Dataset entries:
--

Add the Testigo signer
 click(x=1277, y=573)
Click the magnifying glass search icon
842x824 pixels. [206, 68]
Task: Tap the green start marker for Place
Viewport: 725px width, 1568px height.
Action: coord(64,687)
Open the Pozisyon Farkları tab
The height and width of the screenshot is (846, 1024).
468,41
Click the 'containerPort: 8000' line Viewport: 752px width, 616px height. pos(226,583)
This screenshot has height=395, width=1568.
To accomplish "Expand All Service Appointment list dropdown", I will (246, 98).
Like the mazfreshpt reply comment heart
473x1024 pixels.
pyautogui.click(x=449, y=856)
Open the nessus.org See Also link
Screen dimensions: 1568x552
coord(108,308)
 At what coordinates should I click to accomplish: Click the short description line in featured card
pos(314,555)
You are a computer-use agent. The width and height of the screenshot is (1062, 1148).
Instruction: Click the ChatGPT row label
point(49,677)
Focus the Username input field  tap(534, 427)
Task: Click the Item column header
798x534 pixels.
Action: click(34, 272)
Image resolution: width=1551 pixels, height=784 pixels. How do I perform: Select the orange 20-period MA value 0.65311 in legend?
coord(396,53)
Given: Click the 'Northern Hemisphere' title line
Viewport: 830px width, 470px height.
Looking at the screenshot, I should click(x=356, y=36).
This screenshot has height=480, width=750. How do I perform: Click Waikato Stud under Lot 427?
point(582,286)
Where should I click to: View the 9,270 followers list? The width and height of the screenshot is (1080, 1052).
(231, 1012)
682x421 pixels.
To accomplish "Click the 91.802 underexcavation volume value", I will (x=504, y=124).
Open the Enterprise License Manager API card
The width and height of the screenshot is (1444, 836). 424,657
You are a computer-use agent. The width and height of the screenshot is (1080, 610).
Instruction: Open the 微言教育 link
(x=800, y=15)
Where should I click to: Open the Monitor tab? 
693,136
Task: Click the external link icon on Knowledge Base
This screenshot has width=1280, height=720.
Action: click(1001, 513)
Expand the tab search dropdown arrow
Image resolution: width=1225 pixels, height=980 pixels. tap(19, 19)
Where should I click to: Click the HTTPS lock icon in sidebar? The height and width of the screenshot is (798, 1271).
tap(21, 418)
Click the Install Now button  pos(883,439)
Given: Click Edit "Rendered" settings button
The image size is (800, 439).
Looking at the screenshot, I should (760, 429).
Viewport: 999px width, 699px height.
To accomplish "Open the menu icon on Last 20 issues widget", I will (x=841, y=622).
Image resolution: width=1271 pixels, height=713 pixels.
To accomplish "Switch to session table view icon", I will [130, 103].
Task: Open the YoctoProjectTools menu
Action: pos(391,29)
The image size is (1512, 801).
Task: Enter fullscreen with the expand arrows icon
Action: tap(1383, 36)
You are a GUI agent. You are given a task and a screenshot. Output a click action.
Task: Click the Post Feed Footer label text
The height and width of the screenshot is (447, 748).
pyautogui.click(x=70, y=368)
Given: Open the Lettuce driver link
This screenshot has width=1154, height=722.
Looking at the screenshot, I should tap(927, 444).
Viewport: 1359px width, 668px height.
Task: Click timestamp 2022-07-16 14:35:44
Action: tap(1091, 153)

--

→ Task instructions: Give the records again, exactly as they appear.

→ Reply:
Add the Testigo signer
 click(x=1277, y=573)
Click the magnifying glass search icon
842x824 pixels. [206, 68]
Task: Tap the green start marker for Place
Viewport: 725px width, 1568px height.
Action: coord(64,687)
Open the Pozisyon Farkları tab
The height and width of the screenshot is (846, 1024).
468,41
Click the 'containerPort: 8000' line Viewport: 752px width, 616px height. pos(226,583)
This screenshot has height=395, width=1568.
To accomplish "Expand All Service Appointment list dropdown", I will (246, 98).
Like the mazfreshpt reply comment heart
473x1024 pixels.
pyautogui.click(x=449, y=856)
Open the nessus.org See Also link
Screen dimensions: 1568x552
coord(108,308)
 At what coordinates should I click to accomplish: Click the short description line in featured card
pos(314,555)
You are a computer-use agent. The width and height of the screenshot is (1062, 1148).
Instruction: Click the ChatGPT row label
point(49,677)
Focus the Username input field  tap(534, 427)
Task: Click the Item column header
798x534 pixels.
Action: click(34, 272)
Image resolution: width=1551 pixels, height=784 pixels. How do I perform: Select the orange 20-period MA value 0.65311 in legend?
coord(396,53)
Given: Click the 'Northern Hemisphere' title line
Viewport: 830px width, 470px height.
Looking at the screenshot, I should click(x=356, y=36).
This screenshot has height=480, width=750. How do I perform: Click Waikato Stud under Lot 427?
point(582,286)
Where should I click to: View the 9,270 followers list? The width and height of the screenshot is (1080, 1052).
(231, 1012)
682x421 pixels.
To accomplish "Click the 91.802 underexcavation volume value", I will (x=504, y=124).
Open the Enterprise License Manager API card
The width and height of the screenshot is (1444, 836). 424,657
You are a computer-use agent. The width and height of the screenshot is (1080, 610).
Instruction: Open the 微言教育 link
(x=800, y=15)
Where should I click to: Open the Monitor tab? 
693,136
Task: Click the external link icon on Knowledge Base
This screenshot has width=1280, height=720.
Action: click(1001, 513)
Expand the tab search dropdown arrow
Image resolution: width=1225 pixels, height=980 pixels. tap(19, 19)
Where should I click to: Click the HTTPS lock icon in sidebar? The height and width of the screenshot is (798, 1271).
tap(21, 418)
Click the Install Now button  pos(883,439)
Given: Click Edit "Rendered" settings button
The image size is (800, 439).
Looking at the screenshot, I should (760, 429).
Viewport: 999px width, 699px height.
To accomplish "Open the menu icon on Last 20 issues widget", I will (x=841, y=622).
Image resolution: width=1271 pixels, height=713 pixels.
To accomplish "Switch to session table view icon", I will [130, 103].
Task: Open the YoctoProjectTools menu
Action: pos(391,29)
The image size is (1512, 801).
Task: Enter fullscreen with the expand arrows icon
Action: tap(1383, 36)
You are a GUI agent. You are given a task and a screenshot. Output a click action.
Task: Click the Post Feed Footer label text
The height and width of the screenshot is (447, 748).
pyautogui.click(x=70, y=368)
Given: Open the Lettuce driver link
This screenshot has width=1154, height=722.
Looking at the screenshot, I should tap(927, 444).
Viewport: 1359px width, 668px height.
Task: Click timestamp 2022-07-16 14:35:44
Action: tap(1091, 153)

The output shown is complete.